Guessing I think your 180 is a bit high, unless your on the arctic circle and a large system.

I would try 150- 160 for the high depending on your feelings about how the system works.


----------



## hbiss (Mar 1, 2008)

A million years ago, back when hydronic heat was taking over from steam, the boiler manufacturers got together to standardize ratings. They determined that 180 Deg was optimum and thus they all use it to determine their capacities on the nameplate. That's why everybody sets the max temp to 180. If you didn't have a tankless for domestic hot water, I would say knock it down to 160 and see what happens. It depends on your heat emitters (baseboard or cast iron radiators or fan coils.) But with the boiler supplying hot water, I think you are stuck with 180. And that's year round at $6/gal. 

My boiler is set up to be maintained temperature, it sits at 180 Deg all the time. That was because of the tankless. Thermostats just control the circulators. Aquastat (actually in the tapping on the old tankless coil), is set at 180 and just turns the burner on and off. The low limit, set at 160, keeps the circulators from operating until the boiler gets up to 160 if there is a heavy load and the temperature drops below that. Gives it a chance to catch up if all zones were calling at once. 

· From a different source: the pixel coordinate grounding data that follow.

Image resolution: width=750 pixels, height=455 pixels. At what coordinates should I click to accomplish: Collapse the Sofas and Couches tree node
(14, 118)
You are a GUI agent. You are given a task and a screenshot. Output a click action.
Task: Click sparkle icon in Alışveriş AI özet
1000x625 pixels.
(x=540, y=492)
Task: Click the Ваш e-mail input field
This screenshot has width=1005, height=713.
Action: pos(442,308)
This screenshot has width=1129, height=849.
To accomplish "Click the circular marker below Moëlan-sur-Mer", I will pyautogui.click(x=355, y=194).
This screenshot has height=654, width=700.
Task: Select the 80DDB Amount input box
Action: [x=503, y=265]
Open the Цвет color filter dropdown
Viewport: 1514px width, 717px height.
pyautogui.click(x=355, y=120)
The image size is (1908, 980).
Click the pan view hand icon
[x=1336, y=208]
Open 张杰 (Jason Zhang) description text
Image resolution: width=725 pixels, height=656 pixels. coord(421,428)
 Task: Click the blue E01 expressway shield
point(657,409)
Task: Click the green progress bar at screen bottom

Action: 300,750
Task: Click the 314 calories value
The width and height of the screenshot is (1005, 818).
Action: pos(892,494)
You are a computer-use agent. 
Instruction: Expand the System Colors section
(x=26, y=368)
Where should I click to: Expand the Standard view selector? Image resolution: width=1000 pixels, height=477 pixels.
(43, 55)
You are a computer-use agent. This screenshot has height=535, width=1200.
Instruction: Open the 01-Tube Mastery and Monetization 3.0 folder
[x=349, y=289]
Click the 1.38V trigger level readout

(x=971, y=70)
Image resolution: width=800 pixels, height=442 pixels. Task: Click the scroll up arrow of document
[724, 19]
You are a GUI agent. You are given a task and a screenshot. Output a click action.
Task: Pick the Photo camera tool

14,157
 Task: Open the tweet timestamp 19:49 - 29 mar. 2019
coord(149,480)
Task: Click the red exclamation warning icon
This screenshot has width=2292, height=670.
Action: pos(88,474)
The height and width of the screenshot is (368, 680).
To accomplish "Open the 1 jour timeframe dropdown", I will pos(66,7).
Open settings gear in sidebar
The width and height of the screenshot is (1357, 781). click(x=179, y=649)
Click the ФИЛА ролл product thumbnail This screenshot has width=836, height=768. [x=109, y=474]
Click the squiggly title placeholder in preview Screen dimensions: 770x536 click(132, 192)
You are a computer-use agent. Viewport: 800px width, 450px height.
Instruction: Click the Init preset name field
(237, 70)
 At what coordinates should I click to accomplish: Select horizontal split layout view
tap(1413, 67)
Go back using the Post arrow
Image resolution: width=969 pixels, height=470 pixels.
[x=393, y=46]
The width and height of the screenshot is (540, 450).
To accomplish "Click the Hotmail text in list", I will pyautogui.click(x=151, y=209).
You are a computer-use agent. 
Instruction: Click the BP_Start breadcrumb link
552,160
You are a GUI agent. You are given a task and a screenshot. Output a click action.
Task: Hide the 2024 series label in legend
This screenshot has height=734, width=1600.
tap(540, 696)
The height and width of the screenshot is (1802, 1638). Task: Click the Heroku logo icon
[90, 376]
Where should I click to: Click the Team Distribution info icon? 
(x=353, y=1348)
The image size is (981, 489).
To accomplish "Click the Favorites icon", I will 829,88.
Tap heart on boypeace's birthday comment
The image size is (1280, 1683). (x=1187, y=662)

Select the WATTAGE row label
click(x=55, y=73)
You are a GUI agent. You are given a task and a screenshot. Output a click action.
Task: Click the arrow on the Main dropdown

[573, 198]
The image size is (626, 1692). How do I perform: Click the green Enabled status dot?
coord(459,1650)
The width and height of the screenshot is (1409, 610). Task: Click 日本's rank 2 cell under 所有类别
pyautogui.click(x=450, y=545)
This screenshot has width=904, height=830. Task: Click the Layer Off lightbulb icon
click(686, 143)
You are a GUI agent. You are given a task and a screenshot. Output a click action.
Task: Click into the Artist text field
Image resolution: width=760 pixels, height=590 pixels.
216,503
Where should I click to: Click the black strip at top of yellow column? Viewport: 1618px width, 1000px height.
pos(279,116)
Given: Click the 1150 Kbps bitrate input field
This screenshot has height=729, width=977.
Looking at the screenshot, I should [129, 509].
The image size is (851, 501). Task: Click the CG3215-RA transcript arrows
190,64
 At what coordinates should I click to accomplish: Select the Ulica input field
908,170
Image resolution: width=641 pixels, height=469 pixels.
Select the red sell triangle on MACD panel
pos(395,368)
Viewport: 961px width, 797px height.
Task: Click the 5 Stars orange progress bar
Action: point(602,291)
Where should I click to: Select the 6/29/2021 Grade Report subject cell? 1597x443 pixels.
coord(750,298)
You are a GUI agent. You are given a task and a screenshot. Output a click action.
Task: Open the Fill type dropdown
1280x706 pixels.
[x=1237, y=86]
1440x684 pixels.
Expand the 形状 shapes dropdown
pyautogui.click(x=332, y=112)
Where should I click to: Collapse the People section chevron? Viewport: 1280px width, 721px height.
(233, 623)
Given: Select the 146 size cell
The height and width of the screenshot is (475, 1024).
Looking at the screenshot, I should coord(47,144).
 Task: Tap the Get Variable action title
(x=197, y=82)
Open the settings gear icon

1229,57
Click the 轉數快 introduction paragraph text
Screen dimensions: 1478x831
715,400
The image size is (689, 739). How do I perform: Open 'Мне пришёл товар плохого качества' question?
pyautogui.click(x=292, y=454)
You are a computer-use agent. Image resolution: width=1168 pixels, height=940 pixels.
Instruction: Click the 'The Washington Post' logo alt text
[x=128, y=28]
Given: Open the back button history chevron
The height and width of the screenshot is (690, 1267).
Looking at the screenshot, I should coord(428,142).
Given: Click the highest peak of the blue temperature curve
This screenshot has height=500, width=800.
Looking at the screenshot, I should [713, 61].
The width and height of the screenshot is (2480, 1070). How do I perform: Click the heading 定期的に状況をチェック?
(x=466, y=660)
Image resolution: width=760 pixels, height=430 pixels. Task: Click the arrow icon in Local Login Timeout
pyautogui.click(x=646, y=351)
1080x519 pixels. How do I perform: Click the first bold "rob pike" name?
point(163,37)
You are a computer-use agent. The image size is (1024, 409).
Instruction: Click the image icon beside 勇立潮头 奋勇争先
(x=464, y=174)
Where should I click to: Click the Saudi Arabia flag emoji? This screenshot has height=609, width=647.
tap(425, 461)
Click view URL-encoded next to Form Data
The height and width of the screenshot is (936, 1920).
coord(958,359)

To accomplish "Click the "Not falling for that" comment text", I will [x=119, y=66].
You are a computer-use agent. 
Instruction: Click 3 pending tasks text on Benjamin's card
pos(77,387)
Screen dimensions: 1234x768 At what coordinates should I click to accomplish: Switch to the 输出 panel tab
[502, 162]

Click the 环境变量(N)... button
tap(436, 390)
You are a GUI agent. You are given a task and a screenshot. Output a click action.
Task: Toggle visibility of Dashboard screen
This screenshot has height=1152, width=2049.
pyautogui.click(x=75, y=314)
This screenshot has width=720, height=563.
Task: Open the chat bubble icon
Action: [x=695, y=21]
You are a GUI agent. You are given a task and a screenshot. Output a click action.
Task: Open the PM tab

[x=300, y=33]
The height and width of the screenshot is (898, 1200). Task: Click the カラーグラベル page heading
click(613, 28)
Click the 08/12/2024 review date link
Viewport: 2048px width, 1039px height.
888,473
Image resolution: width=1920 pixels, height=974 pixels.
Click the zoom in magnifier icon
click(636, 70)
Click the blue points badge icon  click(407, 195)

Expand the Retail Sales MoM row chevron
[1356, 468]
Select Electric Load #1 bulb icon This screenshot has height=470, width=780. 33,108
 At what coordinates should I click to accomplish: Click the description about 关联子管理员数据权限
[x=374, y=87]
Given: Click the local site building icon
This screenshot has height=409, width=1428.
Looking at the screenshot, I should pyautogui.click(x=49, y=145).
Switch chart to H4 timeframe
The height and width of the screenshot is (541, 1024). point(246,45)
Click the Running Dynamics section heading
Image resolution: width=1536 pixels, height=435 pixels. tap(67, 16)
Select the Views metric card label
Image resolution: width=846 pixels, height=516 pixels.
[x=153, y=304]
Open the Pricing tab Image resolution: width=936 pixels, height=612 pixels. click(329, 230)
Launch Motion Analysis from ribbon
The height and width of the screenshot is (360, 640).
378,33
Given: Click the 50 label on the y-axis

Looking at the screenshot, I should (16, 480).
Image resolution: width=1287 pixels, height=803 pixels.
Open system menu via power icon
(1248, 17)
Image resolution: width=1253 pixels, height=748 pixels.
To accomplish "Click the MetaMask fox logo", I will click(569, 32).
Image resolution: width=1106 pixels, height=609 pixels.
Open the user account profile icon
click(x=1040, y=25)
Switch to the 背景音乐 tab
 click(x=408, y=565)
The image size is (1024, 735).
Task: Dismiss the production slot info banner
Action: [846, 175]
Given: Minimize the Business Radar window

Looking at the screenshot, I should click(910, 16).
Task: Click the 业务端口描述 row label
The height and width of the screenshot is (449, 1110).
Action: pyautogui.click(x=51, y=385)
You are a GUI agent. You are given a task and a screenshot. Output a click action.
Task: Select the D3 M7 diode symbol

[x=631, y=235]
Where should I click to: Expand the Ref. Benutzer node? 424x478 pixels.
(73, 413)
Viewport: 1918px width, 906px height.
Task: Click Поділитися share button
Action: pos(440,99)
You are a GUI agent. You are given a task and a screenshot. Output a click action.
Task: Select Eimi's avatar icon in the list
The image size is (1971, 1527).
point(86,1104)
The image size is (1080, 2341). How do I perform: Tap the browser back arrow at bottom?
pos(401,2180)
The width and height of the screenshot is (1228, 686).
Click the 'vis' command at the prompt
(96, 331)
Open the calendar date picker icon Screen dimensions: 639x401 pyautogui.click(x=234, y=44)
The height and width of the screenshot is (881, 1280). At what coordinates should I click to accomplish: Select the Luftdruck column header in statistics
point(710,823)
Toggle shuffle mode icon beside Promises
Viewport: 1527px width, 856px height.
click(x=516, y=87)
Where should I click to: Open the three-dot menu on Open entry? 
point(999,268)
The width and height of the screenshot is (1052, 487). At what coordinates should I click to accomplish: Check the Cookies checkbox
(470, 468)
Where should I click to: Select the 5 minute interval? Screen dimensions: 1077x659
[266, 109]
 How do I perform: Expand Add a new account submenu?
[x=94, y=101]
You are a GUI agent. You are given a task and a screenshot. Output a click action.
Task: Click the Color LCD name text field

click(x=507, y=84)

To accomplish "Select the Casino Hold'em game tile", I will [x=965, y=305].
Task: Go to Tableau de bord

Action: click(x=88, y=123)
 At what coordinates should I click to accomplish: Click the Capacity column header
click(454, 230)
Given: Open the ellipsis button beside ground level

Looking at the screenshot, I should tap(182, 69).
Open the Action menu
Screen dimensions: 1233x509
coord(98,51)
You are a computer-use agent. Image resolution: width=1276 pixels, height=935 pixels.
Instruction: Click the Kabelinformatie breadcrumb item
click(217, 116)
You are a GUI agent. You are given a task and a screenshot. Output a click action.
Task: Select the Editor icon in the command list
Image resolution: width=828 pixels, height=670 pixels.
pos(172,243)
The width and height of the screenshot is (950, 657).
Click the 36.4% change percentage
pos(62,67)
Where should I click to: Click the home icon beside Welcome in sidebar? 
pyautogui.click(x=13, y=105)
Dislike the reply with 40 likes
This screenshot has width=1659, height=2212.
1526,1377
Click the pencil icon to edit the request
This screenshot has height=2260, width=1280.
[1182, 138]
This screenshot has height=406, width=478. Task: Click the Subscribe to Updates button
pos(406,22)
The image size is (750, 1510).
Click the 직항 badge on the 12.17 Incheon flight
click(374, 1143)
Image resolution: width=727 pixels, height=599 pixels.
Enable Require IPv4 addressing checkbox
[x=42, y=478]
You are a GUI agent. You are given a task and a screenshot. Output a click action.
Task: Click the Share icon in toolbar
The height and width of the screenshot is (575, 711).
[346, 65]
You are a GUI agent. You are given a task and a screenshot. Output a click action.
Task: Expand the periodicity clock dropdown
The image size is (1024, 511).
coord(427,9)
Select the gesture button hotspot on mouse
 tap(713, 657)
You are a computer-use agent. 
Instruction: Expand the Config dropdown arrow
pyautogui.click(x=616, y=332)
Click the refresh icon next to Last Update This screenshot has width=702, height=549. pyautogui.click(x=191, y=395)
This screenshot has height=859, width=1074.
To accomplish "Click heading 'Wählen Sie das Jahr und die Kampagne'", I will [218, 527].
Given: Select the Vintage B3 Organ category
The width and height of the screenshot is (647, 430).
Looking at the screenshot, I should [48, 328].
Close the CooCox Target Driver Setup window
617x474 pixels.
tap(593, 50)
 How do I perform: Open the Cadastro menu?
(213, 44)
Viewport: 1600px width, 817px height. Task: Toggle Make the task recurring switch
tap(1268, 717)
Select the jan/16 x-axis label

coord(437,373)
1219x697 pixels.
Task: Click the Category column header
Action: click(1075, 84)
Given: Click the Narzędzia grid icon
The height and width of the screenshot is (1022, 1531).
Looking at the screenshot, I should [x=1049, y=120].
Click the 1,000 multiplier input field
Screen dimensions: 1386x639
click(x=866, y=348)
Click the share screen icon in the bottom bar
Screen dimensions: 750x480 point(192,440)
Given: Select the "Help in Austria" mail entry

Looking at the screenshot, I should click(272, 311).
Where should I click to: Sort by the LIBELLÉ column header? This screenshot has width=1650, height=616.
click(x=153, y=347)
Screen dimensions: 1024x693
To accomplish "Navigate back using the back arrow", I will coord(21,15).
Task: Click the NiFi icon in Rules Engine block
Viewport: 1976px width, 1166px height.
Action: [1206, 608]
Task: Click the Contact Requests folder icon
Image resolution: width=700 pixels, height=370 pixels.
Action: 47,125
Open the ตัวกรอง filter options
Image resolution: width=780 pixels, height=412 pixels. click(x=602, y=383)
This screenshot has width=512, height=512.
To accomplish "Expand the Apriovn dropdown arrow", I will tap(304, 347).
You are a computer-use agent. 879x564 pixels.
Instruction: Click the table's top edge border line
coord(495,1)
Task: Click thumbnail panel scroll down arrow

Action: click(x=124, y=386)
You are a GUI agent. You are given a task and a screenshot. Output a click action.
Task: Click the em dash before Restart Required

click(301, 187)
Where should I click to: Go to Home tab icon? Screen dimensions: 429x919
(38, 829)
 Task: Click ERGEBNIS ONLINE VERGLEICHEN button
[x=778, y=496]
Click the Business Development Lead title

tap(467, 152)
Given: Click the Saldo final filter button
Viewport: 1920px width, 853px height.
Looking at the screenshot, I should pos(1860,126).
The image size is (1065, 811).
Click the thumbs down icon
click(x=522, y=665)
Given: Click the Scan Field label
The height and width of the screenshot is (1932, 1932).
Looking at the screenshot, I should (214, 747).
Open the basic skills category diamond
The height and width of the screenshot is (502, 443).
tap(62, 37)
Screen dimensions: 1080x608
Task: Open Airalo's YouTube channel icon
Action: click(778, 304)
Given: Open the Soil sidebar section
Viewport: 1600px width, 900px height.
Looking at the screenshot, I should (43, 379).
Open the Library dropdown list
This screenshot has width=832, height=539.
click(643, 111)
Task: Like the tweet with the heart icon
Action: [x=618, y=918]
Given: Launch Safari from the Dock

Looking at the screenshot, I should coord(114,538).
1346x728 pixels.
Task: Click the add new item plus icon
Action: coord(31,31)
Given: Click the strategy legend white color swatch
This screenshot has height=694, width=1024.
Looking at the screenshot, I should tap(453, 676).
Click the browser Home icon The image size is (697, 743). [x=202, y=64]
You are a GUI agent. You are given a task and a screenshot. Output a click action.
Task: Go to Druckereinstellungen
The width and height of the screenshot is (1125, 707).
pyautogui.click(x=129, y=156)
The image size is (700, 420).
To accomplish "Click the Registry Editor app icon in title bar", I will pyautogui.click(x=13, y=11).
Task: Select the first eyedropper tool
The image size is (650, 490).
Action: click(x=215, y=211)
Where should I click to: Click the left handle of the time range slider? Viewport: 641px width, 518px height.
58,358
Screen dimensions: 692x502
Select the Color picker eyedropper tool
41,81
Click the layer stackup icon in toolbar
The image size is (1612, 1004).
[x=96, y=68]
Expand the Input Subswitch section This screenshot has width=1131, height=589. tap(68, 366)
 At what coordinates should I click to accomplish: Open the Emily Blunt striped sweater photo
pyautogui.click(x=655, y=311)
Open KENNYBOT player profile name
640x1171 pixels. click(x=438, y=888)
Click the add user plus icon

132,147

The other option, which most boilers are now is cold start- boiler fires when a thermostat is calling for heat. Can go to stone cold until then. If that boiler has a tankless there has to be a control to maintain a minimum temperature much like a maintained temperature boiler, but usually set to below the heating temperature. 

I like to also always have a high limit aquastat set to around 200. I don't like to have a boiler cycle on the same aquastat that controls the temperature that acts as a high limit safety. Many jurisdictions also require a low water cut off if for some reason the boiler runs out of water. 

Years ago I got smart and brought gas into the house, ditched the tankless and now use a regular 50 Gal gas fired water heater. Boiler gets shut down from March to November. 

As my electric dryer and range died, I replaced them with gas appliances. Can't stand cooking with electric.

-Hal


----------



## joe-nwt (Mar 28, 2019)

180-185 common around here.


----------



## Going_Commando (Oct 1, 2011)

You definitely don't want to run a boiler at 120-140 degree water temperature, if it's a conventional boiler and not a high efficiency condensing gas boiler (those fancy wall hungs). If it vents into a chimney or outside with metal pipe, if you go below a certain temp based on a combustion analyzer (measuring stack temp) you will get condensation forming in the chimney and it will corrode. You should probably go 160-180 or 170-190 with a tankless coil, and install a mixing valve to drop the domestic to 120 degrees to prevent scalding. You are probably best off calling a plumber/boiler guy to do it, because every boiler is a bit different and needs to be tweaked for best performance.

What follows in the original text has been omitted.